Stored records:
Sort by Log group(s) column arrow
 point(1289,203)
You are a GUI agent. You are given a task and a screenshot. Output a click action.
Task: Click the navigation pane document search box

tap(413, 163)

> _WHAT TO WORK ON_
The full set of entries should be transcribed exactly.

> _ANSWER AREA_
Sort by Log group(s) column arrow
 point(1289,203)
You are a GUI agent. You are given a task and a screenshot. Output a click action.
Task: Click the navigation pane document search box

tap(413, 163)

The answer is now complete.